Re: [RFC PATCH] perf: Paper over the hw.target problems

From: Peter Zijlstra
Date: Tue Jun 25 2019 - 04:49:28 EST


On Mon, Jun 24, 2019 at 02:19:02PM +0200, Peter Zijlstra wrote:
>
> close() clone()
>
> copy_process()
> perf_event_init_task()
> perf_event_init_context()
> mutex_lock(parent_ctx->mutex)
> inherit_task_group()
> inherit_group()
> inherit_event()
> mutex_lock(event->child_mutex)
> // expose event on child list
> list_add_tail()
> mutex_unlock(event->child_mutex)
> mutex_unlock(parent_ctx->mutex)
>
> ...
> goto bad_fork_*
>
> bad_fork_cleanup_perf:
> perf_event_free_task()
>
> perf_release()
> perf_event_release_kernel()
> list_for_each_entry()
> mutex_lock(ctx->mutex)
> mutex_lock(event->child_mutex)
> // event is from the failing inherit
> // on the other CPU
> perf_remove_from_context()
> list_move()
> mutex_unlock(event->child_mutex)
> mutex_unlock(ctx->mutex)
>
> mutex_lock(ctx->mutex)
> list_for_each_entry_safe()
> // event already stolen
> mutex_unlock(ctx->mutex)
>
> delayed_free_task()
> free_task()
>
> list_for_each_entry_safe()
> list_del()
> free_event()
> _free_event()
> // and so event->hw.target
> // is the already freed failed clone()
> if (event->hw.target)
> put_task_struct(event->hw.target)
> // WHOOPSIE, already quite dead
>
>
> Which puts the lie to the the comment on perf_event_free_task();
> 'unexposed, unused context' my ass.
>
> Which is a 'fun' confluence of fail; copy_process() doing an
> unconditional free_task() and not respecting refcounts, and perf having
> creative locking. In particular:
>
> 82d94856fa22 ("perf/core: Fix lock inversion between perf,trace,cpuhp")
>
> seems to have overlooked this 'fun' parade.
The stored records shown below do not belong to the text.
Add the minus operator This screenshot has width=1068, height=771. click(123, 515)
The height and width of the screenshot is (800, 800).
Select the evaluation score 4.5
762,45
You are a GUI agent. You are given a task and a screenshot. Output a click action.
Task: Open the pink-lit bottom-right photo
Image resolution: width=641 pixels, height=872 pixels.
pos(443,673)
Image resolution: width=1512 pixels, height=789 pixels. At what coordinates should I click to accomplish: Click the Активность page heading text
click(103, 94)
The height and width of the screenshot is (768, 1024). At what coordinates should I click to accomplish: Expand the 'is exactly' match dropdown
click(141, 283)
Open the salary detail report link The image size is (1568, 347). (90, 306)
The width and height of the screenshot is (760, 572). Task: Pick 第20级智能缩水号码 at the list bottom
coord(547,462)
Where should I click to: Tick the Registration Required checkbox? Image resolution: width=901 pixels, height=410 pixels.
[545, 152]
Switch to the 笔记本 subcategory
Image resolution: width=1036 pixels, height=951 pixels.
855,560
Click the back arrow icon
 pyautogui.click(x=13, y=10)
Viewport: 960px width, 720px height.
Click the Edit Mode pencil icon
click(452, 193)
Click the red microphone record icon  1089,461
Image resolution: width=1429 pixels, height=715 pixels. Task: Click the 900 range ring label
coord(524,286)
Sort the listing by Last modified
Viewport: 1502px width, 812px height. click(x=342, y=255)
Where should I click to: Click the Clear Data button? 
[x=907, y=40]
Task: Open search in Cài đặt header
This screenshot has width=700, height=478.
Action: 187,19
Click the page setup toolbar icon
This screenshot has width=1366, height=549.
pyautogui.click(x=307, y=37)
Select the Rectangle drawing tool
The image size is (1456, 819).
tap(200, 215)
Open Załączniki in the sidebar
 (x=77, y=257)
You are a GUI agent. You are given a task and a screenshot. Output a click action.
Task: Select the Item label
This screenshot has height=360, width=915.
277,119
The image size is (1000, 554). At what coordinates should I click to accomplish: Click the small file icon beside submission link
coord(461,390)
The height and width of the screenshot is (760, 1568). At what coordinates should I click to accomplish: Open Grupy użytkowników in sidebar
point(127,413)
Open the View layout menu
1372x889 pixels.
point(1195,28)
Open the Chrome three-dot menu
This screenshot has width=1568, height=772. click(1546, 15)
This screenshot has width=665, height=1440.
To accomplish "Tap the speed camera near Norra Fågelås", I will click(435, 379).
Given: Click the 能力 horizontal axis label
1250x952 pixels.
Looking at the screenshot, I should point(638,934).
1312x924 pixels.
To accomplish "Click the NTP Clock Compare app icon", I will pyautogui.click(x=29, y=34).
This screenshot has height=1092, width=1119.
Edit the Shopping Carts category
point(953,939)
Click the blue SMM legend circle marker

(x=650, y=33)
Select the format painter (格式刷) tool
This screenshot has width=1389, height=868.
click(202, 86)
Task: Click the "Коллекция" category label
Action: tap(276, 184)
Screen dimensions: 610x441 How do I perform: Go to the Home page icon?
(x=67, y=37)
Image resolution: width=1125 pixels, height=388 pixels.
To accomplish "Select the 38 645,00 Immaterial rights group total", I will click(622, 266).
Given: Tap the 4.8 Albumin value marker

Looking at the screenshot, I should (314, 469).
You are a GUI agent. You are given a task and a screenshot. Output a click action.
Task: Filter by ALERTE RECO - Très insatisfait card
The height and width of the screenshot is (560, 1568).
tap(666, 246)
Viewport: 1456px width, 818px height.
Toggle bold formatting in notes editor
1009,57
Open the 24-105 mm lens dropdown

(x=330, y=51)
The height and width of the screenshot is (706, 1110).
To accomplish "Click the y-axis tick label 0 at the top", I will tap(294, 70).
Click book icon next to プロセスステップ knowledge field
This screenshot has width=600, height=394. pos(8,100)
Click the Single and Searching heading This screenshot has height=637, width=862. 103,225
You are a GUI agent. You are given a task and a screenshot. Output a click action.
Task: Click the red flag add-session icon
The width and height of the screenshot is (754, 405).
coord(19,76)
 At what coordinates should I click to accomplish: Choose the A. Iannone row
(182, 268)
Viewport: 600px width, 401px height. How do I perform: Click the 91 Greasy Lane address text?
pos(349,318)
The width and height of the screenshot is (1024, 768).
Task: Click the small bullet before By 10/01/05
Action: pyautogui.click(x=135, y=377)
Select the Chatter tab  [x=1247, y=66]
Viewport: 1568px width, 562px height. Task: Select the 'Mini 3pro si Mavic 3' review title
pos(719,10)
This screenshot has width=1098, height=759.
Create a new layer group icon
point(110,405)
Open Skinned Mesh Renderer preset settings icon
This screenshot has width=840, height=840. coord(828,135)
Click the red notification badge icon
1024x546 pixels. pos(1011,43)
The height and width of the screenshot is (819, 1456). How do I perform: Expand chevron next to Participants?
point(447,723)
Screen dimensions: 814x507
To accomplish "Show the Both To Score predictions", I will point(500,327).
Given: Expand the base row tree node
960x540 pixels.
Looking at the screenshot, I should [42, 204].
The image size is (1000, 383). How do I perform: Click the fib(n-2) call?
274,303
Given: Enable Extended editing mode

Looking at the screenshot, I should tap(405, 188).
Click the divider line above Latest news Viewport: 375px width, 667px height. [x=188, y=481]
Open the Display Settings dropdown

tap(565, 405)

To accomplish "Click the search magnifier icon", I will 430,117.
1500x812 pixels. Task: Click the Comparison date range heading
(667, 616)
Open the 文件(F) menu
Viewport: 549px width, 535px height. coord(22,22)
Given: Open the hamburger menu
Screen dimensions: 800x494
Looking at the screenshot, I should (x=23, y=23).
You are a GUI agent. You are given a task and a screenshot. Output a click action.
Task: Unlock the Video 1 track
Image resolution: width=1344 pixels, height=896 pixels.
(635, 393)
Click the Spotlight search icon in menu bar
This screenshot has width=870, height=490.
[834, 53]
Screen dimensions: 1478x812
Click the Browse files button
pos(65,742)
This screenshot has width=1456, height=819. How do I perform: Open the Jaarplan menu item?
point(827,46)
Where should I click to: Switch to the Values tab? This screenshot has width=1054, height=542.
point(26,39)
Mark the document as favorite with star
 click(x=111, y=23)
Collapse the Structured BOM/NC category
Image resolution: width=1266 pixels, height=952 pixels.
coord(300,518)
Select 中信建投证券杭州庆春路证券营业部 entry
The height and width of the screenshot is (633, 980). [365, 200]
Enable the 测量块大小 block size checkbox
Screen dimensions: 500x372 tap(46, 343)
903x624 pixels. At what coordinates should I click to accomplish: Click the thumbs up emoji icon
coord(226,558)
The below seems to cure things; it uses the fact that detached events
still have a reference count on their context.

So perf_event_free_task() can detect when (child) events have gotten
stolen and wait for it.

The below (which includes a debug printk) confirms the reproducer
triggered the problem by printing a 2 (where a 1 is expected).

Thoughts?

---
kernel/events/core.c | 34 ++++++++++++++++++++++++++++++----
1 file changed, 30 insertions(+), 4 deletions(-)

diff --git a/kernel/events/core.c b/kernel/events/core.c
index 10c1dba9068c..e19d036125d1 100644
--- a/kernel/events/core.c
+++ b/kernel/events/core.c
@@ -4463,12 +4463,16 @@ static void _free_event(struct perf_event *event)
if (event->destroy)
event->destroy(event);

- if (event->ctx)
- put_ctx(event->ctx);
-
+ /*
+ * Must be after ->destroy(), due to uprobe_perf_close() using
+ * hw.target, but before put_ctx() because of perf_event_free_task().
+ */
if (event->hw.target)
put_task_struct(event->hw.target);

+ if (event->ctx)
+ put_ctx(event->ctx);
+
exclusive_event_destroy(event);
module_put(event->pmu->module);

@@ -4648,10 +4652,20 @@ int perf_event_release_kernel(struct perf_event *event)
mutex_unlock(&event->child_mutex);

list_for_each_entry_safe(child, tmp, &free_list, child_list) {
+ void *var = &child->ctx->refcount;
+
list_del(&child->child_list);
free_event(child);
+
+ /*
+ * Wake any perf_event_free_task() waiting for this event to be
+ * freed.
+ */
+ smp_mb(); /* pairs with wait_var_event() */
+ wake_up_var(var);
}

+
no_ctx:
put_event(event); /* Must be the 'last' reference */
return 0;
@@ -11546,7 +11560,19 @@ void perf_event_free_task(struct task_struct *task)
perf_free_event(event, ctx);

mutex_unlock(&ctx->mutex);
- put_ctx(ctx);
+
+ /*
+ * perf_event_release_kernel() could've stolen some of our
+ * child events and still have them on its free_list. In that
+ * case it can do free_event() after the failing copy_process()
+ * has already freed the task, and get a UaF on
+ * event->hw.target.
+ *
+ * Wait for all events to drop their context reference.
+ */
+ printk("%d\n", refcount_read(&ctx->refcount));
+ wait_var_event(&ctx->refcount, refcount_read(&ctx->refcount) == 1);
+ put_ctx(ctx); /* must be last */
}
}